Almanya Başbakanı Merkel,
hükümet açıklamasında Türkiye’deki anayasa referandumuna yönelik endişelere de
değindi. Merkel, Türkiye’nin AGİT ve Avrupa Konseyi gözlemcilerinin referanduma
dair ciddi kuşkularını gidermesi gerektiğini söyledi. Almanya Başbakanı, bu
nedenle federal hükümetin referandum kampanyasının adil koşullar altında
yapılmadığına dair ciddi endişeleri bulunduğunu kaydetti.
Son dönemde yaşananların
Türkiye’nin Almanya ve Avrupa ile ilişkilerinde ağır bir etki yarattığını
söyleyen Merkel, “Diyaloğa dönülmesi için çaba gösteriyoruz” diye konuştu.

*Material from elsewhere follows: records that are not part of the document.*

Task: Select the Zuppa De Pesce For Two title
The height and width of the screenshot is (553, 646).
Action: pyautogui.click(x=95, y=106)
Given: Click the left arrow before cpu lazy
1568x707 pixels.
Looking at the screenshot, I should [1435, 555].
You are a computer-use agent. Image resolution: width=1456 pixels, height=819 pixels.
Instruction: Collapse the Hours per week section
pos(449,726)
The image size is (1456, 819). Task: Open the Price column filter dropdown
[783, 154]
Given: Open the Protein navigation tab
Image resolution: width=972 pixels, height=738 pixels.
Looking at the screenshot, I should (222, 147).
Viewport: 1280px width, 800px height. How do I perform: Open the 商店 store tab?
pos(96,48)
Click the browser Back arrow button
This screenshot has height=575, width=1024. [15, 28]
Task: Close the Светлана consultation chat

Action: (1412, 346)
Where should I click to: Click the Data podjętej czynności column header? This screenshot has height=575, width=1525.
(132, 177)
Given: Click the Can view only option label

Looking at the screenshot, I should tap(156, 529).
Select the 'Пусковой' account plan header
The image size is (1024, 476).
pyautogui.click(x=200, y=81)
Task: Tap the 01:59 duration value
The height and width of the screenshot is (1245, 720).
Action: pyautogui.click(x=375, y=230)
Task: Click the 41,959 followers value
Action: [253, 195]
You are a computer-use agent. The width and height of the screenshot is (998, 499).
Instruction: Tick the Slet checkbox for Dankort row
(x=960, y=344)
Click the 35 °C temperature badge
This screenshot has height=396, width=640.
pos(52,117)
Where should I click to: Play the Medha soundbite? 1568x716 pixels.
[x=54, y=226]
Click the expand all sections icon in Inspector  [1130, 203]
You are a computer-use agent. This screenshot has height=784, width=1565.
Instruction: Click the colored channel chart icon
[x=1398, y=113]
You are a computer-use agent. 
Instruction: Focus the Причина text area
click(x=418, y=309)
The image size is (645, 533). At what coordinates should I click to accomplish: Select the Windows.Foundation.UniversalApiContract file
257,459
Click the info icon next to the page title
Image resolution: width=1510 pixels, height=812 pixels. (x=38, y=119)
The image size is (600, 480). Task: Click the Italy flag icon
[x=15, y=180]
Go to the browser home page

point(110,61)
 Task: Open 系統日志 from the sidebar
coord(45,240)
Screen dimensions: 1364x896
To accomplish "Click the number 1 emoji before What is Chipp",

Federal hükümetin hukuk devletine riayet
edilmesi için Türkiye’ye yönelik taleplerini sürdüreceğini belirten Merkel,
bunun Deniz Yücel ve diğer tutukluların yanı sıra basın ve ifade özgürlüğünün
ihlali için de geçerli olduğunu kaydetti.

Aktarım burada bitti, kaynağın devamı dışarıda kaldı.